As King Nebuchadnezzar looked on, he was startled and jumped up to double check what he saw. He asked his advisors about the number of men who had been cast into the fiery furnace, and then he exclaimed that he saw four in the oven and they were walking in the midst of the fire completely unhurt by the flames. King Nebuchadnezzar identified the fourth man as a son of the gods due to his appearance. The king approached the door and called for Shadrach, Meshach, and Abednego to come out, labeling them servants of the Most High God. Every official watched in amazement as these three men walked out unharmed. They didn't even smell like smoke because neither the king nor the fire had any power over these men. King Nebuchadnezzar blessed the God of Shadrach, Meshach, and Abednego. The King had stated earlier that he knew of no god that could do such a thing for his servants, but now he had witnessed firsthand God's power. God sent his angel and delivered his servants who were willing to die for their faith. King Nebuchadnezzar was a bully, and he issued another decree stating that no one would be permitted to speak ill of the God of Shadrach, Meshach, and Abednego without penalty of death because there was no other god who could rescue in this way. King Nebuchadnezzar promoted Shadrach, Meshach, and Abednego in the province of Babylon and the crowds returned home with quite a story.

Things To Consider:

  • Do you think that the golden image may have been connected to Nebuchadnezzar's dream? Why or why not?
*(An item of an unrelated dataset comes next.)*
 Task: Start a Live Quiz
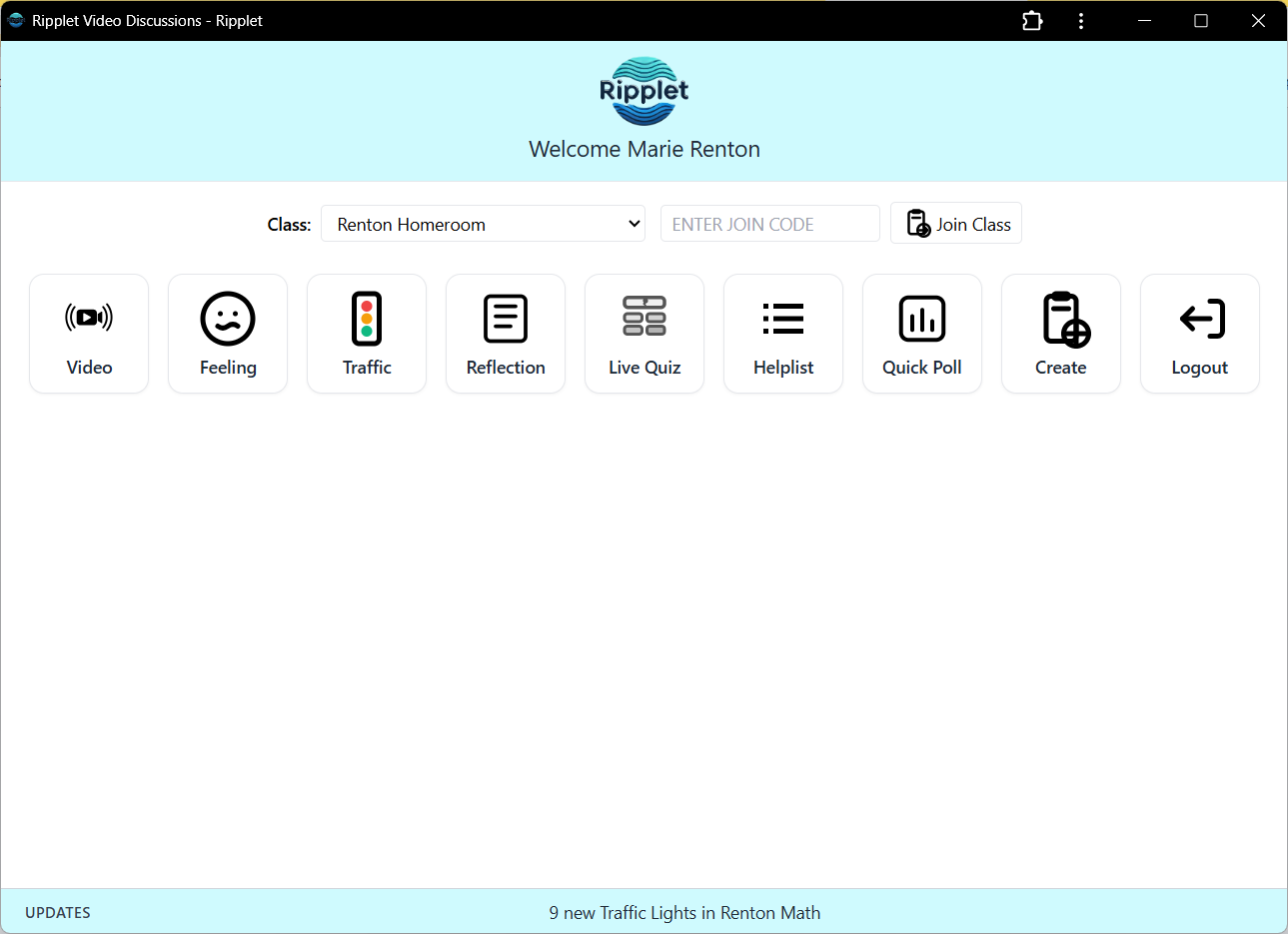644,333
  • Why is pride so dangerous?
  • What are ways that you struggle with pride?
  • How do we build things to worship?
  • How should you handle accusations whether true or not?
  • Why do you think Shadrach, Meshach, and Abednego were respectful to the king in their disagreement?
  • How should we treat political figures with whom we disagree?
  • How do you feel when you read about their bold declaration of faith?
  • Why do you think these men were so confident?
  • How is anger like a fire?
  • Are there times that you have had to stand for your faith? Are there any circumstances that you are facing that require faith?
  • What comfort do you receive in knowing that Shadrach, Meshach, and Abednego were not left in the fire alone?